作品を全部見せ終わると、シャーンさんは真顔でぼくを見、「東京から訪ねて来たのに傷つけるようなことになっては悪いが、ひと言アドヴァイスをしてもいいですか」と言う。「もちろんです」とぼく。そのときシャーンさんは「個性」という単語を何度も言った。「個性。個性。われわれが求め続けるのは個性です。それなのに君はいろいろな描き方をする。それではいけない。自分のものを見つけなければ」と。
確かに粟津さんの作品群は当時の粟津カラーで統一されていた。ぼくはといえば、電電公社のポスターは漫画ふう、芝居のポスターは筆太に描き、別の仕事はペン画、というふうだった。クライアントによって描き分けようというサービス精神でそんなふうにやっていたこともあるし、自分もいろいろな手法を使うのが楽しかったのである。
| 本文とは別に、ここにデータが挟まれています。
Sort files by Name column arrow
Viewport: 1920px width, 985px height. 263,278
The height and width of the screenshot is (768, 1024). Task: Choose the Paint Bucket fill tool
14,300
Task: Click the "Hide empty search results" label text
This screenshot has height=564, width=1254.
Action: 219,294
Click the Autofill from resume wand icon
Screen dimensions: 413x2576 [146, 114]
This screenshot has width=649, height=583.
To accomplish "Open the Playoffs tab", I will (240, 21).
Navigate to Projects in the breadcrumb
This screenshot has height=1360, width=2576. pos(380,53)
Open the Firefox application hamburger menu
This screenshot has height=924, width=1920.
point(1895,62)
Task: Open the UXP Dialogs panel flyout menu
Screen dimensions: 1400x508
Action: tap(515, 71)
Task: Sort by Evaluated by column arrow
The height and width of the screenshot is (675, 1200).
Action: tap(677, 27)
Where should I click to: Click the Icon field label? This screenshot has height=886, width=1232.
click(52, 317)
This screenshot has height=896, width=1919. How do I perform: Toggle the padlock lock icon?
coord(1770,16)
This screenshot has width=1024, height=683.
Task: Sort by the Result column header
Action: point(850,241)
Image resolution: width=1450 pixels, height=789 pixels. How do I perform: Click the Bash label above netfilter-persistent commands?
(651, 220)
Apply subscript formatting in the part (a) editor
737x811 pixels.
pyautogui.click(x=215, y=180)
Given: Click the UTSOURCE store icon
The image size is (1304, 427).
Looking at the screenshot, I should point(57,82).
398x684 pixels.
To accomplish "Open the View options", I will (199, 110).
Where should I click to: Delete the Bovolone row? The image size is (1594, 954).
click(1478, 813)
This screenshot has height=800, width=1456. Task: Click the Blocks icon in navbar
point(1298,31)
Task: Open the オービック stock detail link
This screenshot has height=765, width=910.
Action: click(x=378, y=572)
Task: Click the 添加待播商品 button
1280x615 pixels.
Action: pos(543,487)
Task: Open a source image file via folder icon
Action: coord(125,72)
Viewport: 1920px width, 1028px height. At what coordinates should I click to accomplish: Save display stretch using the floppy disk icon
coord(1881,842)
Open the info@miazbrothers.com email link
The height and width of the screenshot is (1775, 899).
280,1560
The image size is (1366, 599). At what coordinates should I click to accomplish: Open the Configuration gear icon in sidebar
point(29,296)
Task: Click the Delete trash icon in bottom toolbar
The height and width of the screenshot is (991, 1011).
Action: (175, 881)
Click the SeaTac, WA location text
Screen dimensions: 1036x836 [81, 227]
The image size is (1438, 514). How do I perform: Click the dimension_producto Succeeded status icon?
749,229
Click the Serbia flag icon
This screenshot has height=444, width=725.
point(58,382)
ぼくは「真面目な仕事もしたいし、ユーモラスなものも描きたいんです」と、ささやかに反論をした。シャーンさんは「それはよくわかるが」と言い、「どん底」のポスターを指して、「こういう手法の中でユーモアを出すことができるんじゃないかな」と続け、ぼくが言葉につまって黙っていると「同意するかい[アグリー]?」と優しい目で言った。ぼくは「はい」と答えた。
そのあとシャーンさんは「ニュージャージイ(彼のアトリエがあった)に遊びにおいで。ニューヨークから近いが庭には山羊も豚も鶏もいるよ」と言ってくれた。ぼくたちは「行きます」と答えたが、ついに実現はしなかった。ぼくたちが帰るとき、シャーンさんは旅館の玄関まで出てきて、靴をはくわれわれの後ろから「グッドラック」と声をかけてくれた。
なんて素敵な話だろう。見も知らぬ異国の若者に正面から向き合い、親身になってアドヴァイスし、苦言すら厭わない。ベン・シャーンの誠実な人柄がひしひしと伝わってくるエピソードである。何度読んでも感動する。
和田さんはこの一節を次のように、ちょっとユーモラスに締め括っている。
いい思い出である。尊敬する画家からのアドヴァイスも貴重なものだ。けれども今にいたるまで、スタイルをやたらに変えるなという忠告を、ぼくは守っていない。矛盾するようだが、ベン・シャーンを尊敬する気持も変わっていない。